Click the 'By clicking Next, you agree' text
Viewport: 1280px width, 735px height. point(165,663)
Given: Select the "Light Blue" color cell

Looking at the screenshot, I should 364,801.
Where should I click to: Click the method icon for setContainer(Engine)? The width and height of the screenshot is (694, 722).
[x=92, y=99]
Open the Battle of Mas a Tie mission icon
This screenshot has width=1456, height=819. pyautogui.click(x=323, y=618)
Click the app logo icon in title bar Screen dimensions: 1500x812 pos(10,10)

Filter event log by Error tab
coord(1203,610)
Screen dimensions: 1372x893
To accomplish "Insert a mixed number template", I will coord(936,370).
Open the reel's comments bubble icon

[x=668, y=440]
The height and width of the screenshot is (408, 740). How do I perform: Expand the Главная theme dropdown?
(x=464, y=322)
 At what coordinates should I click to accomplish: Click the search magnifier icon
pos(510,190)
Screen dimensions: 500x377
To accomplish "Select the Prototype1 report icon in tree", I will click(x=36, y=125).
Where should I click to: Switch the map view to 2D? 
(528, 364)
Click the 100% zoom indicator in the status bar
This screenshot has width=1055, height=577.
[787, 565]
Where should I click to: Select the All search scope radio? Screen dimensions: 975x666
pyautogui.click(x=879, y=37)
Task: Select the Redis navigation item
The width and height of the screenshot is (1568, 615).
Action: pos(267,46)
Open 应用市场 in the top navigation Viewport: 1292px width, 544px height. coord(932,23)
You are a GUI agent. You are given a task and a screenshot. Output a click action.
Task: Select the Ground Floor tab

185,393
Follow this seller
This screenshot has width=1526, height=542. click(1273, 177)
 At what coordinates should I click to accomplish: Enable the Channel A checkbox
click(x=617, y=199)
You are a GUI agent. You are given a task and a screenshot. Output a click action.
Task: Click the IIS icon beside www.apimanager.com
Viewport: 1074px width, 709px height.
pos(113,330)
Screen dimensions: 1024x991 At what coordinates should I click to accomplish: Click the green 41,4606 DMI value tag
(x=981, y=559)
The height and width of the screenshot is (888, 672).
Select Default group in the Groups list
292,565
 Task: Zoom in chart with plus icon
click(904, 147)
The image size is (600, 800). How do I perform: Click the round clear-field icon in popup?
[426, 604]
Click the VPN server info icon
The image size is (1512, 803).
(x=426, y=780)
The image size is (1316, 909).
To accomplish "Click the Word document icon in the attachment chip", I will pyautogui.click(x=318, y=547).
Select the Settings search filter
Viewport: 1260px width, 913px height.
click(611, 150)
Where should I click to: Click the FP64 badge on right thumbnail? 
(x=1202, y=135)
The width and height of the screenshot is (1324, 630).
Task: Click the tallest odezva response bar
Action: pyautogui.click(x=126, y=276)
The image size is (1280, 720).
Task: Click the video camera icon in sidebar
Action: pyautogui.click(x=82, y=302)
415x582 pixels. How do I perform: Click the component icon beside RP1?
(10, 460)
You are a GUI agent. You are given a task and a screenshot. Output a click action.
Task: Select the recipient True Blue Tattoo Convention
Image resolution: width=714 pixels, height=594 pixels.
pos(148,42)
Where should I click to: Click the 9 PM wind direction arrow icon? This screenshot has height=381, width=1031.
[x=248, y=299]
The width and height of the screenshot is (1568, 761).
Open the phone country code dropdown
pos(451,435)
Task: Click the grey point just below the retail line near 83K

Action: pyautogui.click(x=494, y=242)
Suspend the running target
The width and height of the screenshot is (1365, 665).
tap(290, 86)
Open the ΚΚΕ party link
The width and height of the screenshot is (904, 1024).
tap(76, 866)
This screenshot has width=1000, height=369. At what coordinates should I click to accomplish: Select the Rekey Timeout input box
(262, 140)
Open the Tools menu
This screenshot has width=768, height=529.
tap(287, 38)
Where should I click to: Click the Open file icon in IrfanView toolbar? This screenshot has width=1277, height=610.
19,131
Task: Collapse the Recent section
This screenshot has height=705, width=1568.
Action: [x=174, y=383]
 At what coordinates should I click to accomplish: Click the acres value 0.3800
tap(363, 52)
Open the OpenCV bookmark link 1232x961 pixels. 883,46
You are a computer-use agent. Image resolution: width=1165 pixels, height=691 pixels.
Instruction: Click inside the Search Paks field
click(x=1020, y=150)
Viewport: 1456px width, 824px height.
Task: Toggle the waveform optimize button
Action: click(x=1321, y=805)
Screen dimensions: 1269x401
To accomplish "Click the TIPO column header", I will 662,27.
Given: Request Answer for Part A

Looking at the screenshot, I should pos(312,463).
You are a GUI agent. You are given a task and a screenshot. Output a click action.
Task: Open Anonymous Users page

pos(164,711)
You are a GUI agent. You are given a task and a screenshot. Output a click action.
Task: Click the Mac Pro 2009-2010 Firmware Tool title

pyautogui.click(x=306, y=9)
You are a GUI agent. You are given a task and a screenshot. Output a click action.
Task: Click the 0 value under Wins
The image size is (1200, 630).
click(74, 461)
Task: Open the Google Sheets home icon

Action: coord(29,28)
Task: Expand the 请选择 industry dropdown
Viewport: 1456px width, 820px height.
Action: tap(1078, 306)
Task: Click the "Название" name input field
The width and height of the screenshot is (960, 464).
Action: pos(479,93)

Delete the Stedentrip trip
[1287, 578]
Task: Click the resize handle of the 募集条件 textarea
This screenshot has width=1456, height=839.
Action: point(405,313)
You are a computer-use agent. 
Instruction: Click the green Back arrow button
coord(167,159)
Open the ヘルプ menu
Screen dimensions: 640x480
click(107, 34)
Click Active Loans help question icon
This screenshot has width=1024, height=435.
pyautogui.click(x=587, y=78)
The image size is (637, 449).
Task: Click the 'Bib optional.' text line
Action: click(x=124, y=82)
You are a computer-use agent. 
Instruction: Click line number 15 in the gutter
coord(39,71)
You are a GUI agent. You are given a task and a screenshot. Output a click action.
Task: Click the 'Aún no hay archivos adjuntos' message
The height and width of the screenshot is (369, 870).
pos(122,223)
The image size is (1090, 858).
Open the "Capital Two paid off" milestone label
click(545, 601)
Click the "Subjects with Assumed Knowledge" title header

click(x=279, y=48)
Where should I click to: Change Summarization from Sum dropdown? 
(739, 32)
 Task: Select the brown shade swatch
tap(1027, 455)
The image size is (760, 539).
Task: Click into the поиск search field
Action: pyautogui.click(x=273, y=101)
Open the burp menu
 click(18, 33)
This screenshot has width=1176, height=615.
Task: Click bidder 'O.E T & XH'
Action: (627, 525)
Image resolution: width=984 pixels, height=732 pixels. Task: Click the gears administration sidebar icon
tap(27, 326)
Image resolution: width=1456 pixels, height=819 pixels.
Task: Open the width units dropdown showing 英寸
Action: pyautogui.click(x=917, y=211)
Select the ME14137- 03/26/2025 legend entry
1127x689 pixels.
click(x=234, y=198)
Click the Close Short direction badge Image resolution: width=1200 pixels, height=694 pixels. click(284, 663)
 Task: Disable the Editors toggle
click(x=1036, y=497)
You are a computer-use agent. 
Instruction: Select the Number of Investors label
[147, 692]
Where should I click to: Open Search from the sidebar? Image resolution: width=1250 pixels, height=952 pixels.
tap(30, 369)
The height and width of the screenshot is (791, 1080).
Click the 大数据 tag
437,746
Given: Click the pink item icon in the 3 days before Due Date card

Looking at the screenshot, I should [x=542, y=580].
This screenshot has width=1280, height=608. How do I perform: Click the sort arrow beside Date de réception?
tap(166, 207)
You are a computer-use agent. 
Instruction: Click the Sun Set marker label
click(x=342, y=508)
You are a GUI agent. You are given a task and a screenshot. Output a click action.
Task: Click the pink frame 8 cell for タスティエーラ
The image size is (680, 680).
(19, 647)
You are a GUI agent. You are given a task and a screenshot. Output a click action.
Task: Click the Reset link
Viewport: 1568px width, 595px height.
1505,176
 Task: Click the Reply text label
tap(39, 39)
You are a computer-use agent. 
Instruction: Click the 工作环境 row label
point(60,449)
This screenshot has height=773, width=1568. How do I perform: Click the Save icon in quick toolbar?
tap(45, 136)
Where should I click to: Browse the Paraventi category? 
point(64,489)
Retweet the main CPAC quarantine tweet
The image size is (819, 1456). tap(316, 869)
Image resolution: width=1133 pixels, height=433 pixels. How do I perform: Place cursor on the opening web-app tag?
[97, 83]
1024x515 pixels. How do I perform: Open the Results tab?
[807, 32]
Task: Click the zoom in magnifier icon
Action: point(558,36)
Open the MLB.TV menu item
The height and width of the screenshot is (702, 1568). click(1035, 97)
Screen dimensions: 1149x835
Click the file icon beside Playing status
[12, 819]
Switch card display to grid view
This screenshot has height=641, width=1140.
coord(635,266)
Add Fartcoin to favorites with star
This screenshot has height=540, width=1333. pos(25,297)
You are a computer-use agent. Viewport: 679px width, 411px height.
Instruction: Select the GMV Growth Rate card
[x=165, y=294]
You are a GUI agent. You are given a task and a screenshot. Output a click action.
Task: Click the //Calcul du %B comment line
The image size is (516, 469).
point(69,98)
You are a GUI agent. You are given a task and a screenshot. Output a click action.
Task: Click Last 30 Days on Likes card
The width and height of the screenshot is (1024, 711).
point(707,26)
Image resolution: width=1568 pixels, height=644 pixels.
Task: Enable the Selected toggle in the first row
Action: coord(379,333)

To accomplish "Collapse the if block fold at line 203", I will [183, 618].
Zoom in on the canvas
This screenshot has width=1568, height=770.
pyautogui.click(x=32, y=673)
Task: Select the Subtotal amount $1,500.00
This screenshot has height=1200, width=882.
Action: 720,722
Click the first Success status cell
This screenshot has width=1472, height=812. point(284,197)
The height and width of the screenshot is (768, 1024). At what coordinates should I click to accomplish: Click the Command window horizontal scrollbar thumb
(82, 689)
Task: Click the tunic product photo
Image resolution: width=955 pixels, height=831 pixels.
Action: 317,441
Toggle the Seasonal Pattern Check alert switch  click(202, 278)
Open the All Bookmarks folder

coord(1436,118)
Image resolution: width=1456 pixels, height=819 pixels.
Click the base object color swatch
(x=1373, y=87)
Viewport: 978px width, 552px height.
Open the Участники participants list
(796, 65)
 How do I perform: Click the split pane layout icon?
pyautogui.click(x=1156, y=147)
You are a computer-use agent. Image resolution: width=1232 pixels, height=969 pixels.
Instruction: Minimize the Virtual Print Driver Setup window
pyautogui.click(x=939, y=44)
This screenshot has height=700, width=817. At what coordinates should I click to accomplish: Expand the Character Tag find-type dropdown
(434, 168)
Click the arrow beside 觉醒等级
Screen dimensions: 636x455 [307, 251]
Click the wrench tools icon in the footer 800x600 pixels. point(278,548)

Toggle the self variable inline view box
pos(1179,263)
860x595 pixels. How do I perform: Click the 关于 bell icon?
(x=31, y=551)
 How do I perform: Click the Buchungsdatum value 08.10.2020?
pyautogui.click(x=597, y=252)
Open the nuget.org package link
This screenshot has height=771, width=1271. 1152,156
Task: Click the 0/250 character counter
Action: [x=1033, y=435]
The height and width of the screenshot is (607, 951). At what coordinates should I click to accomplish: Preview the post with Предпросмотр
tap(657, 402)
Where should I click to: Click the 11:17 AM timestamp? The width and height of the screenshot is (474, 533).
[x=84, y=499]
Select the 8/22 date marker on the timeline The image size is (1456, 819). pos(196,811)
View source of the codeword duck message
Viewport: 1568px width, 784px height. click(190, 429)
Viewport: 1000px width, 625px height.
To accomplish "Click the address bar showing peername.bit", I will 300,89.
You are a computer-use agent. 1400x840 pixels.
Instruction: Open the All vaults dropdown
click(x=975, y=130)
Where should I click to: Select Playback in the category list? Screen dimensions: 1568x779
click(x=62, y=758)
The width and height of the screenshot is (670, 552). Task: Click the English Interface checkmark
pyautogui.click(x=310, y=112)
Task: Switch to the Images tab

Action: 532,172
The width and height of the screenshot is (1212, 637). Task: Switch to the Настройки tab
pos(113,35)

What is expected: Copy out the data above verbatim, from the line containing "Toggle the Seasonal" through the line containing "(x=1373, y=87)".

Output:
Toggle the Seasonal Pattern Check alert switch  click(202, 278)
Open the All Bookmarks folder

coord(1436,118)
Image resolution: width=1456 pixels, height=819 pixels.
Click the base object color swatch
(x=1373, y=87)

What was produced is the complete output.